AIM OF THE TASK:
Copy out the entries below verbatim, from the start through the line containing "Looking at the screenshot, I should click(x=456, y=318).", that line included.

MATERIAL SHOWN:
++++

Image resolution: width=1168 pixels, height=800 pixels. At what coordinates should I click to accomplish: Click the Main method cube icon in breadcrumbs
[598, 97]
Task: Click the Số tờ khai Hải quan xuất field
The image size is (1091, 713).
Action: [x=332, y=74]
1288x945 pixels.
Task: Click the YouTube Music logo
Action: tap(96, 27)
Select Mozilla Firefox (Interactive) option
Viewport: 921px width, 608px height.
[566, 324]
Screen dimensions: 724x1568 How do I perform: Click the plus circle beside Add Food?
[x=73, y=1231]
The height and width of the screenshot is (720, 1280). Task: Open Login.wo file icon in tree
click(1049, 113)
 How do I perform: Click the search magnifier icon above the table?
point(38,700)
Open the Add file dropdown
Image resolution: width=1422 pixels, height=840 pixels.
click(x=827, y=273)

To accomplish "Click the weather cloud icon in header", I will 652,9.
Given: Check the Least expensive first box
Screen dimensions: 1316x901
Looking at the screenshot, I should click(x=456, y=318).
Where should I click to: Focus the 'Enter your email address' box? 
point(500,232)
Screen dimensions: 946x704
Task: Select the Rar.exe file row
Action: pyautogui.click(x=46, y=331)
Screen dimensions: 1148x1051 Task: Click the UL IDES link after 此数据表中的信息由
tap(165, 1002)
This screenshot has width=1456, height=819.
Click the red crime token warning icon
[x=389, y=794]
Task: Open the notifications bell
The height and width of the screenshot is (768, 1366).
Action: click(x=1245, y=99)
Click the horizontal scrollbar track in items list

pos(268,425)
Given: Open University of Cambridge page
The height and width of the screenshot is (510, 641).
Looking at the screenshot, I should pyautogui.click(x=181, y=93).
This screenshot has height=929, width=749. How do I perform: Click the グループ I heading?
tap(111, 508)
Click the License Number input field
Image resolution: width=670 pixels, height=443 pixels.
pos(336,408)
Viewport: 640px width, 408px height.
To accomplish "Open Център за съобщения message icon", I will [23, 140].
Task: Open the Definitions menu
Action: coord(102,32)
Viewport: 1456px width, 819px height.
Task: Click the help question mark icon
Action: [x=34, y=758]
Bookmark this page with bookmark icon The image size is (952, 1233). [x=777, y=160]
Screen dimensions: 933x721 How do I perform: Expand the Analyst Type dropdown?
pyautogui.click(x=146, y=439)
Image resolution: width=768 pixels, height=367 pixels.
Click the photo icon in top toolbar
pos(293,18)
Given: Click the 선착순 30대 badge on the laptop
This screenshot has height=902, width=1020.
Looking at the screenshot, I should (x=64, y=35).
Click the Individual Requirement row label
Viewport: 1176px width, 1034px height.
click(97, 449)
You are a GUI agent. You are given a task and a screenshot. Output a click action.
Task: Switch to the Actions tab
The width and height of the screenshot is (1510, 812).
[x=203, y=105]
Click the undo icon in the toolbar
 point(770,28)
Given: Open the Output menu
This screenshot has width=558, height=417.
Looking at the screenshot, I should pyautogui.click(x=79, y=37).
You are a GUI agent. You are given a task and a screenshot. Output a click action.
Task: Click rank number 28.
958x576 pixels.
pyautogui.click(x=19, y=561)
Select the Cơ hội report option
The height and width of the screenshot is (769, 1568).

++++

FINAL RESULT:
Image resolution: width=1168 pixels, height=800 pixels. At what coordinates should I click to accomplish: Click the Main method cube icon in breadcrumbs
[598, 97]
Task: Click the Số tờ khai Hải quan xuất field
The image size is (1091, 713).
Action: [x=332, y=74]
1288x945 pixels.
Task: Click the YouTube Music logo
Action: tap(96, 27)
Select Mozilla Firefox (Interactive) option
Viewport: 921px width, 608px height.
[566, 324]
Screen dimensions: 724x1568 How do I perform: Click the plus circle beside Add Food?
[x=73, y=1231]
The height and width of the screenshot is (720, 1280). Task: Open Login.wo file icon in tree
click(1049, 113)
 How do I perform: Click the search magnifier icon above the table?
point(38,700)
Open the Add file dropdown
Image resolution: width=1422 pixels, height=840 pixels.
click(x=827, y=273)

To accomplish "Click the weather cloud icon in header", I will 652,9.
Given: Check the Least expensive first box
Screen dimensions: 1316x901
Looking at the screenshot, I should click(x=456, y=318).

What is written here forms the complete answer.